Format the data below as a numbered list, omitting any blank lines.
==*==
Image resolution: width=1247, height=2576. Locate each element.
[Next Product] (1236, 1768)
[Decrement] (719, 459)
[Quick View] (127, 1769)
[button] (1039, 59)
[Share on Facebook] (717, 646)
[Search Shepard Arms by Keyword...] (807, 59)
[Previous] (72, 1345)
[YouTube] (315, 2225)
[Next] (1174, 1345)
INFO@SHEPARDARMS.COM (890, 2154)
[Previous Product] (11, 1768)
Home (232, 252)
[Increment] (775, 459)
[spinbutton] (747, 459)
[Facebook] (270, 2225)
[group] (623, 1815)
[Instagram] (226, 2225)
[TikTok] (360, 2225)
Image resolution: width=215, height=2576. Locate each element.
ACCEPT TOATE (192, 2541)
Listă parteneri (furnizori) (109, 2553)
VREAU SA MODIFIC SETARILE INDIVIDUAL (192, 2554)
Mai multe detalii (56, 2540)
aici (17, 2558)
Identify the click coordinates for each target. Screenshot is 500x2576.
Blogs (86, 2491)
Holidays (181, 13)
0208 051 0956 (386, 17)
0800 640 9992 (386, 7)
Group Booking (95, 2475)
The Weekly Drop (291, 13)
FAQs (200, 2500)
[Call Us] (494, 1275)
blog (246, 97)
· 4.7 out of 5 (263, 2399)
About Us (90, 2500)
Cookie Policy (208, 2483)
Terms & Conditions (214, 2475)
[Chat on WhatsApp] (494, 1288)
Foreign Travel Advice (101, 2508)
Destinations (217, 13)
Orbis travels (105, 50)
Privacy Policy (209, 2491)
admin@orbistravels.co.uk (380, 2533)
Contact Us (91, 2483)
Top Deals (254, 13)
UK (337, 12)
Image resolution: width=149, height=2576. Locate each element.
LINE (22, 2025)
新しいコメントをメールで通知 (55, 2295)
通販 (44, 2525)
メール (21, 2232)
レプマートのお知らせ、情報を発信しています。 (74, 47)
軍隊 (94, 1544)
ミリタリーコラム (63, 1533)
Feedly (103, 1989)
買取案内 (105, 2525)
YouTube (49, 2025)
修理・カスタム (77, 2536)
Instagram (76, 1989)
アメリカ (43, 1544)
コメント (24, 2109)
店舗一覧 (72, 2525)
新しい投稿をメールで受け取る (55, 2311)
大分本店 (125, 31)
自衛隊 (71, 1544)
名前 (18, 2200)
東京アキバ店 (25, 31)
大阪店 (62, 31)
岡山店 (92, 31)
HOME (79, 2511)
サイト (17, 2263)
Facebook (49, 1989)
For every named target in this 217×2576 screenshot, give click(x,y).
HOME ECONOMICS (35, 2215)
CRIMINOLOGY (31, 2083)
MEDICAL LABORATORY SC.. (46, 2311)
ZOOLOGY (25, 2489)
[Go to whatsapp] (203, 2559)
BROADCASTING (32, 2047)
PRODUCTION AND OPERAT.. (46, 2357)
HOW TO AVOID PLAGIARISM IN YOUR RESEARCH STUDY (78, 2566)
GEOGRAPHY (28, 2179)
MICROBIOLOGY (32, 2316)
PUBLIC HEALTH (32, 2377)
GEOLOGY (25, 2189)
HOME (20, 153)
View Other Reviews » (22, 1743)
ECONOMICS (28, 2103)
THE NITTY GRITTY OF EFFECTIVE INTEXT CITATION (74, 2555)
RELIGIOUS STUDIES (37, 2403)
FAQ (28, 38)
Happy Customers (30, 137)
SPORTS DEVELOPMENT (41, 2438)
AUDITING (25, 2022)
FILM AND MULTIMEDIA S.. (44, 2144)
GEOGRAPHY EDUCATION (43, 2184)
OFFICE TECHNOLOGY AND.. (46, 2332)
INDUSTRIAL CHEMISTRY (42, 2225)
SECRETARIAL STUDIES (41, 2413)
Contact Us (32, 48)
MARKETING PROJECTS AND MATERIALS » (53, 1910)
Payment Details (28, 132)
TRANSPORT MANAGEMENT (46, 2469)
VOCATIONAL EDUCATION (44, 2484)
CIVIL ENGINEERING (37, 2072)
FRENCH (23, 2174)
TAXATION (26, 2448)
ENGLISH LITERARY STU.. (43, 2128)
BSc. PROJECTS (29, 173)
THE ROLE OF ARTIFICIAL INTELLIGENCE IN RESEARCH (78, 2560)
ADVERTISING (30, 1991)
==*==
Response:
1. Image resolution: width=1247, height=2576. Locate each element.
2. [Next Product] (1236, 1768)
3. [Decrement] (719, 459)
4. [Quick View] (127, 1769)
5. [button] (1039, 59)
6. [Share on Facebook] (717, 646)
7. [Search Shepard Arms by Keyword...] (807, 59)
8. [Previous] (72, 1345)
9. [YouTube] (315, 2225)
10. [Next] (1174, 1345)
11. INFO@SHEPARDARMS.COM (890, 2154)
12. [Previous Product] (11, 1768)
13. Home (232, 252)
14. [Increment] (775, 459)
15. [spinbutton] (747, 459)
16. [Facebook] (270, 2225)
17. [group] (623, 1815)
18. [Instagram] (226, 2225)
19. [TikTok] (360, 2225)
20. Image resolution: width=215, height=2576. Locate each element.
21. ACCEPT TOATE (192, 2541)
22. Listă parteneri (furnizori) (109, 2553)
23. VREAU SA MODIFIC SETARILE INDIVIDUAL (192, 2554)
24. Mai multe detalii (56, 2540)
25. aici (17, 2558)
26. Identify the click coordinates for each target. Screenshot is 500x2576.
27. Blogs (86, 2491)
28. Holidays (181, 13)
29. 0208 051 0956 (386, 17)
30. 0800 640 9992 (386, 7)
31. Group Booking (95, 2475)
32. The Weekly Drop (291, 13)
33. FAQs (200, 2500)
34. [Call Us] (494, 1275)
35. blog (246, 97)
36. · 4.7 out of 5 (263, 2399)
37. About Us (90, 2500)
38. Cookie Policy (208, 2483)
39. Terms & Conditions (214, 2475)
40. [Chat on WhatsApp] (494, 1288)
41. Foreign Travel Advice (101, 2508)
42. Destinations (217, 13)
43. Orbis travels (105, 50)
44. Privacy Policy (209, 2491)
45. admin@orbistravels.co.uk (380, 2533)
46. Contact Us (91, 2483)
47. Top Deals (254, 13)
48. UK (337, 12)
49. Image resolution: width=149, height=2576. Locate each element.
50. LINE (22, 2025)
51. 新しいコメントをメールで通知 (55, 2295)
52. 通販 (44, 2525)
53. メール (21, 2232)
54. レプマートのお知らせ、情報を発信しています。 (74, 47)
55. 軍隊 (94, 1544)
56. ミリタリーコラム (63, 1533)
57. Feedly (103, 1989)
58. 買取案内 (105, 2525)
59. YouTube (49, 2025)
60. 修理・カスタム (77, 2536)
61. Instagram (76, 1989)
62. アメリカ (43, 1544)
63. コメント (24, 2109)
64. 店舗一覧 (72, 2525)
65. 新しい投稿をメールで受け取る (55, 2311)
66. 大分本店 (125, 31)
67. 自衛隊 (71, 1544)
68. 名前 (18, 2200)
69. 東京アキバ店 (25, 31)
70. 大阪店 (62, 31)
71. 岡山店 (92, 31)
72. HOME (79, 2511)
73. サイト (17, 2263)
74. Facebook (49, 1989)
75. For every named target in this 217×2576 screenshot, give click(x,y).
76. HOME ECONOMICS (35, 2215)
77. CRIMINOLOGY (31, 2083)
78. MEDICAL LABORATORY SC.. (46, 2311)
79. ZOOLOGY (25, 2489)
80. [Go to whatsapp] (203, 2559)
81. BROADCASTING (32, 2047)
82. PRODUCTION AND OPERAT.. (46, 2357)
83. HOW TO AVOID PLAGIARISM IN YOUR RESEARCH STUDY (78, 2566)
84. GEOGRAPHY (28, 2179)
85. MICROBIOLOGY (32, 2316)
86. PUBLIC HEALTH (32, 2377)
87. GEOLOGY (25, 2189)
88. HOME (20, 153)
89. View Other Reviews » (22, 1743)
90. ECONOMICS (28, 2103)
91. THE NITTY GRITTY OF EFFECTIVE INTEXT CITATION (74, 2555)
92. RELIGIOUS STUDIES (37, 2403)
93. FAQ (28, 38)
94. Happy Customers (30, 137)
95. SPORTS DEVELOPMENT (41, 2438)
96. AUDITING (25, 2022)
97. FILM AND MULTIMEDIA S.. (44, 2144)
98. GEOGRAPHY EDUCATION (43, 2184)
99. OFFICE TECHNOLOGY AND.. (46, 2332)
100. INDUSTRIAL CHEMISTRY (42, 2225)
101. SECRETARIAL STUDIES (41, 2413)
102. Contact Us (32, 48)
103. MARKETING PROJECTS AND MATERIALS » (53, 1910)
104. Payment Details (28, 132)
105. TRANSPORT MANAGEMENT (46, 2469)
106. VOCATIONAL EDUCATION (44, 2484)
107. CIVIL ENGINEERING (37, 2072)
108. FRENCH (23, 2174)
109. TAXATION (26, 2448)
110. ENGLISH LITERARY STU.. (43, 2128)
111. BSc. PROJECTS (29, 173)
112. THE ROLE OF ARTIFICIAL INTELLIGENCE IN RESEARCH (78, 2560)
113. ADVERTISING (30, 1991)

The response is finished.